Wish Fight
the clouds line up in the sky, forming a perfect bowl- I blow wishes into it knowing they won’t attach to shooting stars and they won’t come true.
it’s hard to strangle hope with one hand behind your back, fingers crossing themselves, sore in their tangle.
you’re enduring, not living, full of dread, mute with sound, heavy with intent of a purpose.
a Styrofoam cup on the side of the road, and you will not rot after your contents have been used up.
you’re a broken cigarette- imagining the lungs you would fill if only you were intact, an excuse if I’ve ever heard one.
you were perfection and I picked out the most beautiful rose petals for you.
I put them over my eyes in an attempt to make your world smaller, alter your shade of blue.
the air turned purple, sour like the knot in my stomach, and I asked for understanding, while you turned into wine.
I wondered how long it took you to start moving your feet up and down. did you get tired with the churning
or did you put your brave face on, spin out another thread of the lie you must not lose track of?

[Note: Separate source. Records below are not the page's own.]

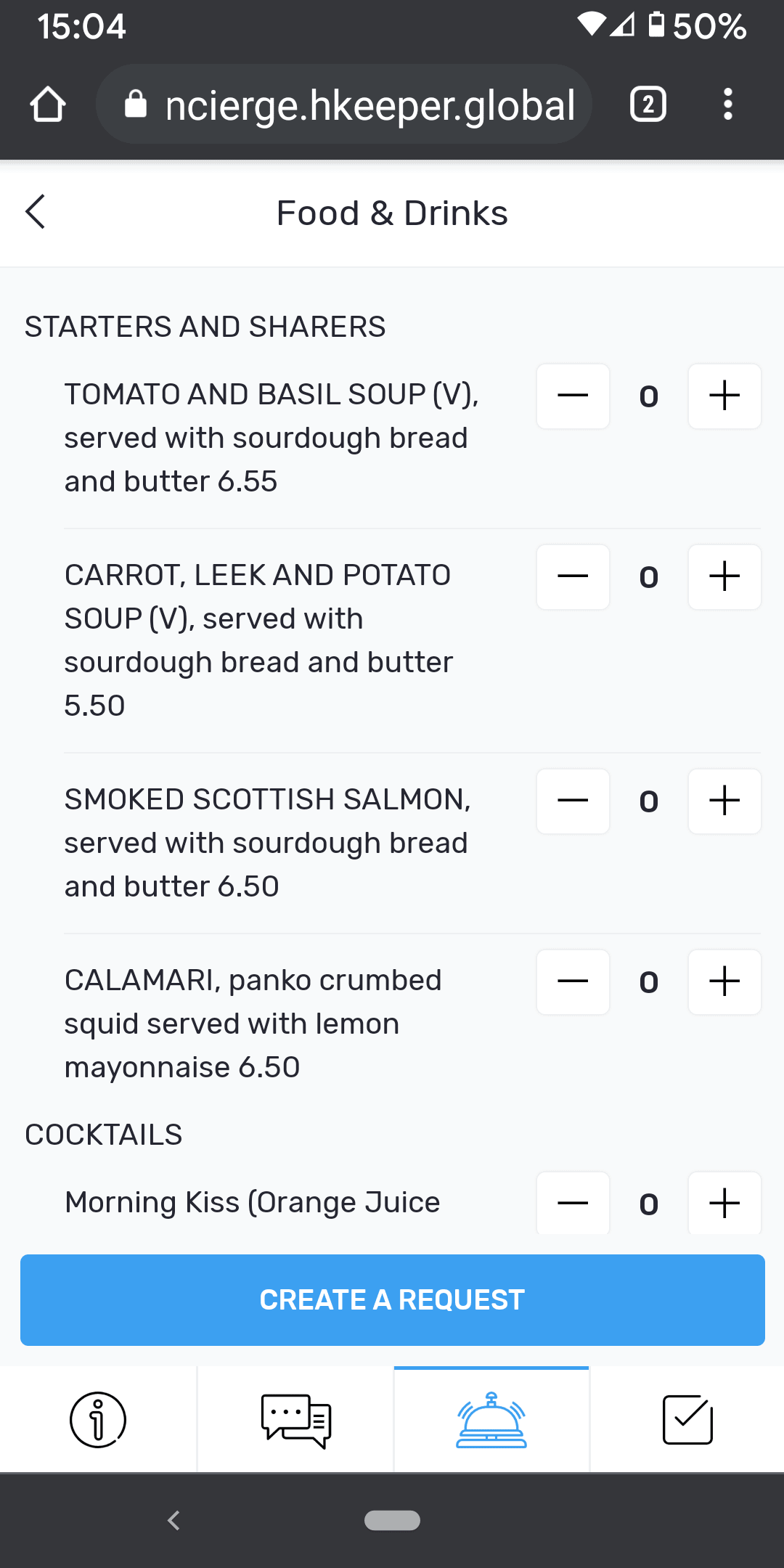
Task: Switch to the chat messages tab
Action: click(x=295, y=1420)
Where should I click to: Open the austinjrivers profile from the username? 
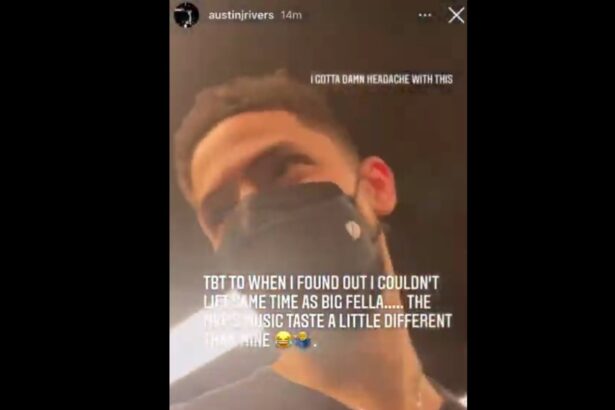coord(240,15)
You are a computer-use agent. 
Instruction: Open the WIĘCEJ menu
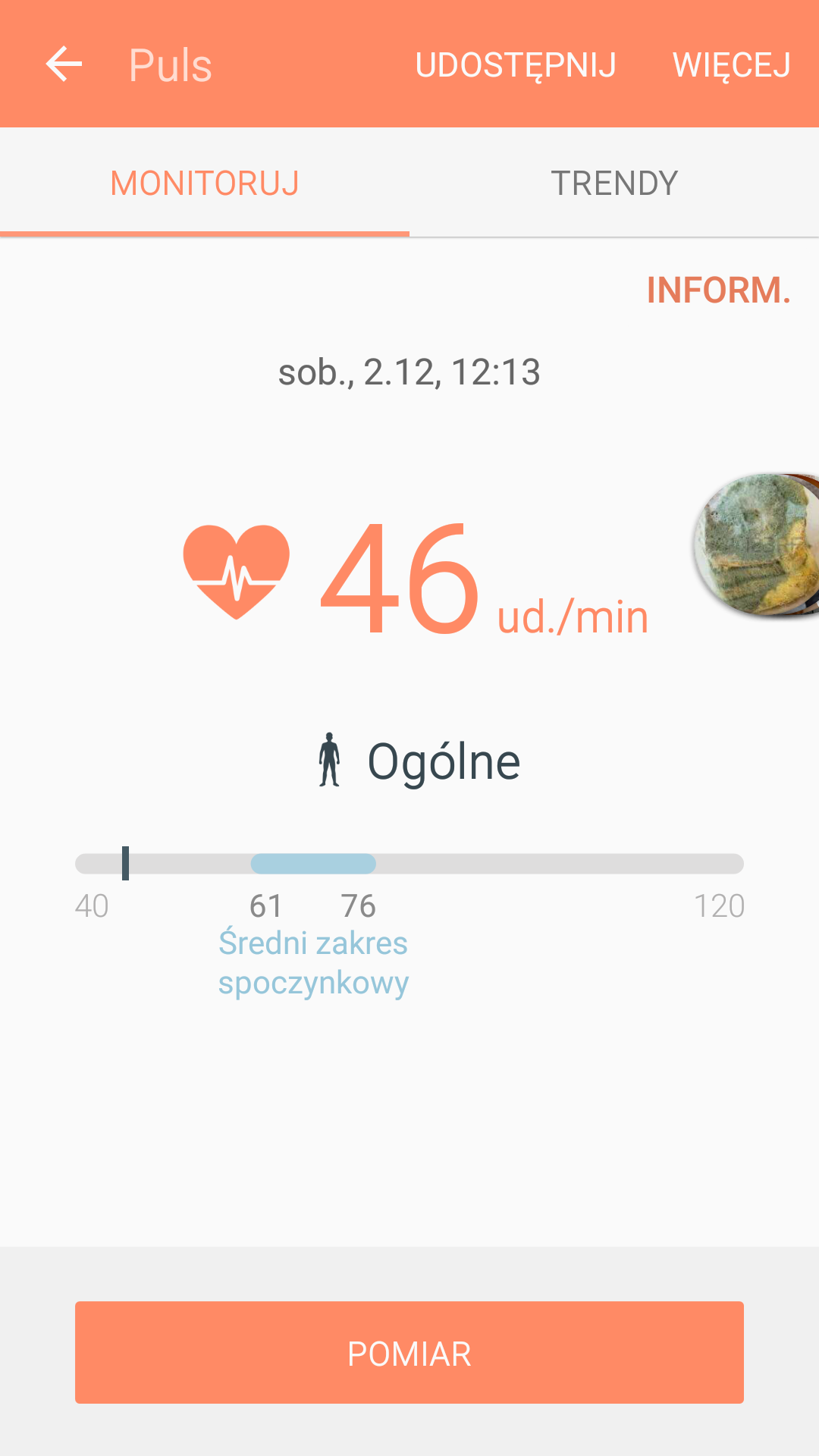pos(730,67)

I brought tear drops to a fist fight and you abandoned empathy, when you shoved the knife in, and asked me to describe the taste of the hilt.
and I’d like to say you regret it, but the clouds catch the wish that the clock told me to make and I play church bells so loudly, hoping to drown out the sound of the door closing with your exit, knowing that God is the only one who can fix this, watching all of my hope spill out when you used my trauma so that I may better understand your pain.
and, yeah, I may wear it like a red letter, it may never come off, but honey, I was yielding in your anger, I was there when your vowels started to stutter, I blocked my eyesight for you, turned my head as you began your journey, listened while you tried to convince yourself that there wouldn’t be a crash
and I’m still here, even though, you brought a knife to my wish fight.